Love is not defined as simply something that happens between a straight couple of the fair complexion. Love is bigger than that, love is more complicated than that, and love is more transcendent than the basic expectations we’ve had forced upon us for decades. And this is where Modern Love comes in, with an anthology series that breaks that mold and delivers a heartfelt and honest expression of what love is like in 2019, through interracial relationships, familial relationships, queer relationships, and so much more.
What we are left with in Modern Love when the screen goes black is a collection of stories that are relatable and heart-stopping, charming yet heartbreaking, and fun yet eye-opening.
You have a couple struggling through the mistakes of their past.
You have another that is hanging on by a string when it comes to their marriage.
You even have a young woman traversing the trials of being bipolar and looking for love.
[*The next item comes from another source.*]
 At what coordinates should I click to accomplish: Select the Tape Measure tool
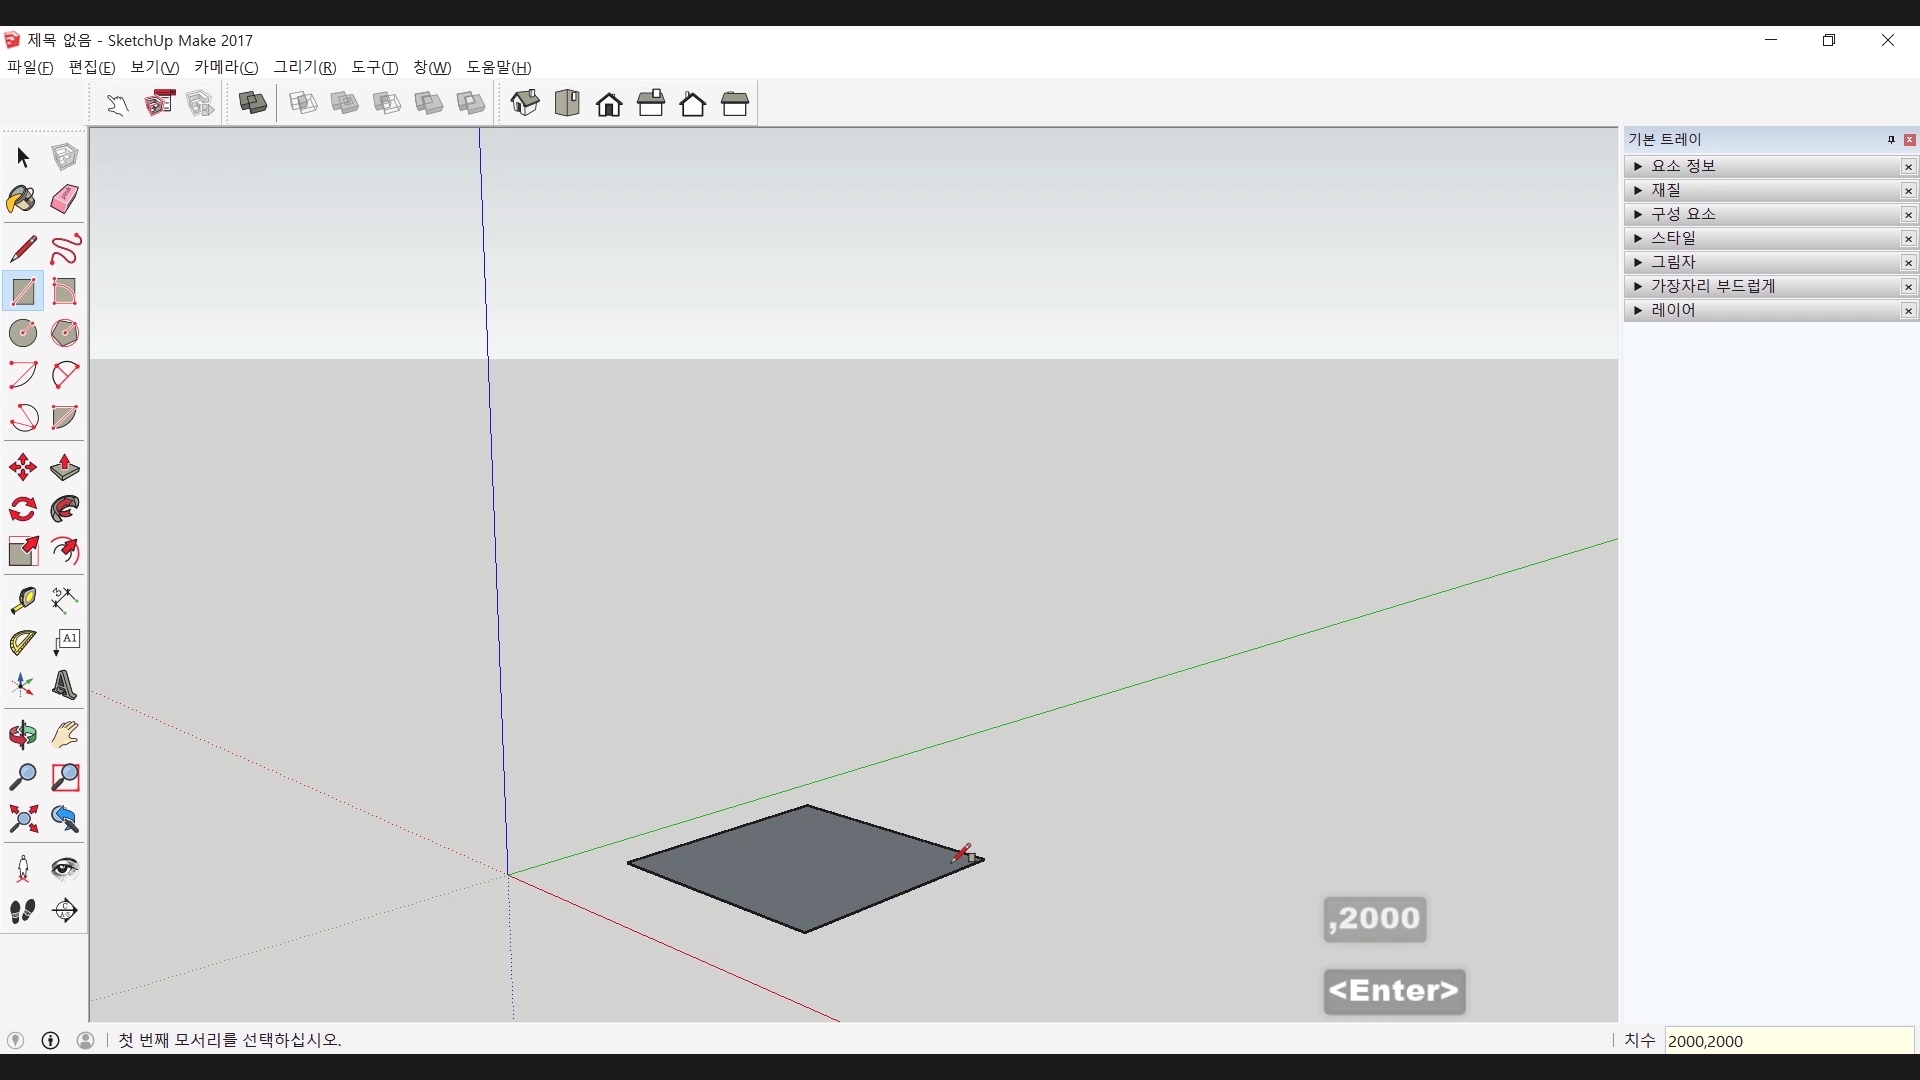[22, 599]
And you have the old, the young, the middle aged falling in love, experiencing the pain of the loss of it, all in the space of an episode. All great loves that stick with you, episode after episode.
And great love stories don’t have to be of the romantic kind. Great love stories can, and were in Modern Love, about the bonds of family. And it doesn’t even have to be biological family. It can be about those who appear in our lives by chance but stay in them by choice. It’s about those small and intimate relationships that make us a community and a family like no other. That is love and that is presented in such a manner on Modern Love that I want to see more, and I want to see it now, especially if it means the continuation of these stories.
Modern Love also succeeds in making an unforgettable anthology series on love by making us believe that some of the love stories are romantic, before turning our eyes to the reality of who and what you can love, and who can love you in return. And the possibilities are endless. Love can come from that one person you see every day for a couple minutes, but who brightens your day. Love can come from a work mate, a boss, or even the birth of a child.
It all counts.
It all matters.
It’s all love.
Modern Love will be available to stream on Amazon Prime on October 18th.